Print the line containing "This screenshot has width=1430, height=840." and every later line of the records. Keep each one exactly as given, ending with the last.

Recorded data:
---

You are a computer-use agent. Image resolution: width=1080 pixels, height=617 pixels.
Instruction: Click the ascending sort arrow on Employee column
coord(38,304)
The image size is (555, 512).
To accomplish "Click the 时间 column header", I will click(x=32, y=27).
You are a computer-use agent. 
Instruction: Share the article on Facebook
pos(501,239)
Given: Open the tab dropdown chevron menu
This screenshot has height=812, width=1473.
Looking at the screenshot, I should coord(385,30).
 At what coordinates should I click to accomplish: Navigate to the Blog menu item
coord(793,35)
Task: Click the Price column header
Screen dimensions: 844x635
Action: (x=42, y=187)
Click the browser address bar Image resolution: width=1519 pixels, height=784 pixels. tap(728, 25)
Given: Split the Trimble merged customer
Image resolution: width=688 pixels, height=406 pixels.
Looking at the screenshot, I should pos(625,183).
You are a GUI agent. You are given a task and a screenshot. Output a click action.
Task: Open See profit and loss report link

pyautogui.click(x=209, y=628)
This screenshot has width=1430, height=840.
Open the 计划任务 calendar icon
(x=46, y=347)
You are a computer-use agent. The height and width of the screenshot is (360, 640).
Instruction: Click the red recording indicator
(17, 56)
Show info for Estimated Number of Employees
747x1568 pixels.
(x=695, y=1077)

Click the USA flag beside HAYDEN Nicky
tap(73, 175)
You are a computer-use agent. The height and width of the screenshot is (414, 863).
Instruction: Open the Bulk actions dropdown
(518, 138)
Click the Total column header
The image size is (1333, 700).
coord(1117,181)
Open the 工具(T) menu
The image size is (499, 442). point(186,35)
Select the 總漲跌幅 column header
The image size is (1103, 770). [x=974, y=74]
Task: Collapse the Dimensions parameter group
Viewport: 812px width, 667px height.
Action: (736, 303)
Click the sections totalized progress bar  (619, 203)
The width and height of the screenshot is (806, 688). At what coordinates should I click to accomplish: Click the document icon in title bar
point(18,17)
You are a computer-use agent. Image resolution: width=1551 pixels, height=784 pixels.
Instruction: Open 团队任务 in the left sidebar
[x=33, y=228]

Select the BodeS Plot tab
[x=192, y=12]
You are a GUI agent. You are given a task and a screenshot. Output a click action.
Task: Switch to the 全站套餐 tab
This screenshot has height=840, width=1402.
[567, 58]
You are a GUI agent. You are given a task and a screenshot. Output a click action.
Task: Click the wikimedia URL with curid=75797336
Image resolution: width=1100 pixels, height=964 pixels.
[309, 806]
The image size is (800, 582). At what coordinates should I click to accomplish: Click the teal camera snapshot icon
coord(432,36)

---

* [Exercise response]:
This screenshot has width=1430, height=840.
Open the 计划任务 calendar icon
(x=46, y=347)
You are a computer-use agent. The height and width of the screenshot is (360, 640).
Instruction: Click the red recording indicator
(17, 56)
Show info for Estimated Number of Employees
747x1568 pixels.
(x=695, y=1077)

Click the USA flag beside HAYDEN Nicky
tap(73, 175)
You are a computer-use agent. The height and width of the screenshot is (414, 863).
Instruction: Open the Bulk actions dropdown
(518, 138)
Click the Total column header
The image size is (1333, 700).
coord(1117,181)
Open the 工具(T) menu
The image size is (499, 442). point(186,35)
Select the 總漲跌幅 column header
The image size is (1103, 770). [x=974, y=74]
Task: Collapse the Dimensions parameter group
Viewport: 812px width, 667px height.
Action: (736, 303)
Click the sections totalized progress bar  (619, 203)
The width and height of the screenshot is (806, 688). At what coordinates should I click to accomplish: Click the document icon in title bar
point(18,17)
You are a computer-use agent. Image resolution: width=1551 pixels, height=784 pixels.
Instruction: Open 团队任务 in the left sidebar
[x=33, y=228]

Select the BodeS Plot tab
[x=192, y=12]
You are a GUI agent. You are given a task and a screenshot. Output a click action.
Task: Switch to the 全站套餐 tab
This screenshot has height=840, width=1402.
[567, 58]
You are a GUI agent. You are given a task and a screenshot. Output a click action.
Task: Click the wikimedia URL with curid=75797336
Image resolution: width=1100 pixels, height=964 pixels.
[309, 806]
The image size is (800, 582). At what coordinates should I click to accomplish: Click the teal camera snapshot icon
coord(432,36)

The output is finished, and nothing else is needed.